◆ **Problem details**: In the entries below, find the line containing "Toggle the console" and the line containing "Open the ウインドウ menu". Copy those two lines and everything between them exactly, and only that.

-*-

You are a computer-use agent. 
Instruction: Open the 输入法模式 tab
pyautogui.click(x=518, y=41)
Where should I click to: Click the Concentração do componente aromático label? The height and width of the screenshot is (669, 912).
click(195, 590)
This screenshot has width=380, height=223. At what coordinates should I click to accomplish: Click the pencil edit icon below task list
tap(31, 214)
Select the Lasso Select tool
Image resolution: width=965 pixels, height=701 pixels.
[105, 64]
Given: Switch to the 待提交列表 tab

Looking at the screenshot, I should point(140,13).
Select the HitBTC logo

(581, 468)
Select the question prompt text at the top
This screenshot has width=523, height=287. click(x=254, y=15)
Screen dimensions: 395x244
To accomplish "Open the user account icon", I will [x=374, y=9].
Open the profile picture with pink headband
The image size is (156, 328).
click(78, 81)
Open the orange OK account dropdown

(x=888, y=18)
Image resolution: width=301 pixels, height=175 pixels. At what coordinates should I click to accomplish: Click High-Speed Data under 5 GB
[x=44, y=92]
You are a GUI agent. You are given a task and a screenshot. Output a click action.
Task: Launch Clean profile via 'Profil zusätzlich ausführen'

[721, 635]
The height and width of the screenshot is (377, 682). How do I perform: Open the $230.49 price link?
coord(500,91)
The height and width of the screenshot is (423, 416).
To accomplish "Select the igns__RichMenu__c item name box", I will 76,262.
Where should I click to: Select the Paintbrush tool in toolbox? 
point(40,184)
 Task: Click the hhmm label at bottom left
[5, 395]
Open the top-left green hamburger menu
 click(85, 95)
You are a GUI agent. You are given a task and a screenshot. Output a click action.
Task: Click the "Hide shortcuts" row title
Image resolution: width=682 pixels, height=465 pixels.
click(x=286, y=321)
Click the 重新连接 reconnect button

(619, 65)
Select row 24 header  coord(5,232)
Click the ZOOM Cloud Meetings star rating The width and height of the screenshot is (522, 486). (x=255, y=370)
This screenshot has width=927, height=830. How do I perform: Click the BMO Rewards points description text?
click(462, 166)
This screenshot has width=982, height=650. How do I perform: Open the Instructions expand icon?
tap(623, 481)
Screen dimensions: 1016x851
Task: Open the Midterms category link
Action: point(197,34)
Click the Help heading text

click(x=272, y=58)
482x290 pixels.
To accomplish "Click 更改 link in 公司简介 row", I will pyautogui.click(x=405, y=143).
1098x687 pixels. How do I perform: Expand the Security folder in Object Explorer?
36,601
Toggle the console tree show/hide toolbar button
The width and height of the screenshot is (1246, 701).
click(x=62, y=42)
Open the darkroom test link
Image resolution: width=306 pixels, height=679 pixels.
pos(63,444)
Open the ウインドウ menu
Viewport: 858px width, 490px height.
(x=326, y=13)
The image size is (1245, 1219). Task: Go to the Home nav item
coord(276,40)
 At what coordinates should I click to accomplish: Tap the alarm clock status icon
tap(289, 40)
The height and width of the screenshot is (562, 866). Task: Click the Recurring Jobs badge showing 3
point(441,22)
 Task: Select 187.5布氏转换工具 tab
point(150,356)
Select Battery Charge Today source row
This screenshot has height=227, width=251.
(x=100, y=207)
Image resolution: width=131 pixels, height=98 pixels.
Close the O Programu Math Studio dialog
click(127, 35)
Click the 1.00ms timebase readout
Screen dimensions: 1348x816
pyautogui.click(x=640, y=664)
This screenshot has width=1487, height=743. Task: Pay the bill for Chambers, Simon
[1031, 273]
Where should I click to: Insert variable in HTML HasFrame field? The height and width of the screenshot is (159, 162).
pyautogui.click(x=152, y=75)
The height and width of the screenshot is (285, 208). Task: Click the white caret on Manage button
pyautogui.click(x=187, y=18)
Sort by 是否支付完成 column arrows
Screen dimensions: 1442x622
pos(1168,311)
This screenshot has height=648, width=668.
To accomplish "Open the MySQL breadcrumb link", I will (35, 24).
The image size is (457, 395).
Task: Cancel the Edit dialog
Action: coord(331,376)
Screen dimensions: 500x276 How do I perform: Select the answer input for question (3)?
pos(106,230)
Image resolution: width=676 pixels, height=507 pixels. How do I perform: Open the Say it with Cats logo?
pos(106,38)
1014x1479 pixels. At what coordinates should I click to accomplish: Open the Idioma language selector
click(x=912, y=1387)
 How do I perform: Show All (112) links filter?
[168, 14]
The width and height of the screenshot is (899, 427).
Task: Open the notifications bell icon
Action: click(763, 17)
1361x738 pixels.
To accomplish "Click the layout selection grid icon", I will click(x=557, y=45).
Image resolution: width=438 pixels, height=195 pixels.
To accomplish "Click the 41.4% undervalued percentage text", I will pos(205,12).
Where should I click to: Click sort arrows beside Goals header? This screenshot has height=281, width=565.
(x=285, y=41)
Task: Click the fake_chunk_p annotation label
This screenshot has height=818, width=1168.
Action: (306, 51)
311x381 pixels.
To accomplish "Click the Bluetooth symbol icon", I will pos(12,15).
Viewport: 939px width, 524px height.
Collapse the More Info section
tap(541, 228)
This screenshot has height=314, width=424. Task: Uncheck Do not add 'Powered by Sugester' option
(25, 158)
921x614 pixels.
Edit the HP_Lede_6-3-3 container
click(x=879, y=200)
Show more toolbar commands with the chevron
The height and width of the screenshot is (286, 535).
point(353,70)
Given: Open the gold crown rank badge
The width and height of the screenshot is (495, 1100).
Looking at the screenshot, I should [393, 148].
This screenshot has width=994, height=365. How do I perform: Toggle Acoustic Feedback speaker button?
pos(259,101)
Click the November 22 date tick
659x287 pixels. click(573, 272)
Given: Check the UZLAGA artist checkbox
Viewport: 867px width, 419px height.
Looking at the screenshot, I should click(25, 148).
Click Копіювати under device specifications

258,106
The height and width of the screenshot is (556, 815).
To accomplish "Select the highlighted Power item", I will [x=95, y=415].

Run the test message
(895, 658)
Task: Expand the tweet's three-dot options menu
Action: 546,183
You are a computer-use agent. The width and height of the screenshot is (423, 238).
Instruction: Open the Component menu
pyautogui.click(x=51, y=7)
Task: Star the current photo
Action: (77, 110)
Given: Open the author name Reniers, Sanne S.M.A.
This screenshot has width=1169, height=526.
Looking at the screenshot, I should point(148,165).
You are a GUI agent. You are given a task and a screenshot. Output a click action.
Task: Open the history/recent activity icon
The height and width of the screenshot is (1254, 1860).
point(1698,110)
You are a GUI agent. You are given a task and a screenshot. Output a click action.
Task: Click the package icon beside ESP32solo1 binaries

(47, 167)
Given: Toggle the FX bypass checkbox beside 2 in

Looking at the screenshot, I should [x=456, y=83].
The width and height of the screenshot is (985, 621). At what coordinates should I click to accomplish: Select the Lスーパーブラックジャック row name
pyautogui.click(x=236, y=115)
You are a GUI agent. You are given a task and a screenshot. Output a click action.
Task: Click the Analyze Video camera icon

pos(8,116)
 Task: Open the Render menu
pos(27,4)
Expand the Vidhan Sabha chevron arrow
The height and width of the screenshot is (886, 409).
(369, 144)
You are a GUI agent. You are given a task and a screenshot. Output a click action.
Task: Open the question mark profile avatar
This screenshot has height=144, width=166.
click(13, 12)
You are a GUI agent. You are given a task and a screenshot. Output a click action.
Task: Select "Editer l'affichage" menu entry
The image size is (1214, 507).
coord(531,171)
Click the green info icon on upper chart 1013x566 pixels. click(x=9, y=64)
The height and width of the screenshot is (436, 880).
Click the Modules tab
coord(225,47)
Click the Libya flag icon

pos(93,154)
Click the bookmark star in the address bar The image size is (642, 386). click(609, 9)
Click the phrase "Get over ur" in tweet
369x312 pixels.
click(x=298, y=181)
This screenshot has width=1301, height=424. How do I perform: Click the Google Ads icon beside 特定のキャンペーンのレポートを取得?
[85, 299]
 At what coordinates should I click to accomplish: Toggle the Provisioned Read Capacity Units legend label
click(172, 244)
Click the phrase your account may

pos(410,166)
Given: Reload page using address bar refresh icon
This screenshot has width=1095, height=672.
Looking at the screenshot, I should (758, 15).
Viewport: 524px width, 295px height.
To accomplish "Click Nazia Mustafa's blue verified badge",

-*-

◆ **Response to the task**:
Toggle the console tree show/hide toolbar button
The width and height of the screenshot is (1246, 701).
click(x=62, y=42)
Open the darkroom test link
Image resolution: width=306 pixels, height=679 pixels.
pos(63,444)
Open the ウインドウ menu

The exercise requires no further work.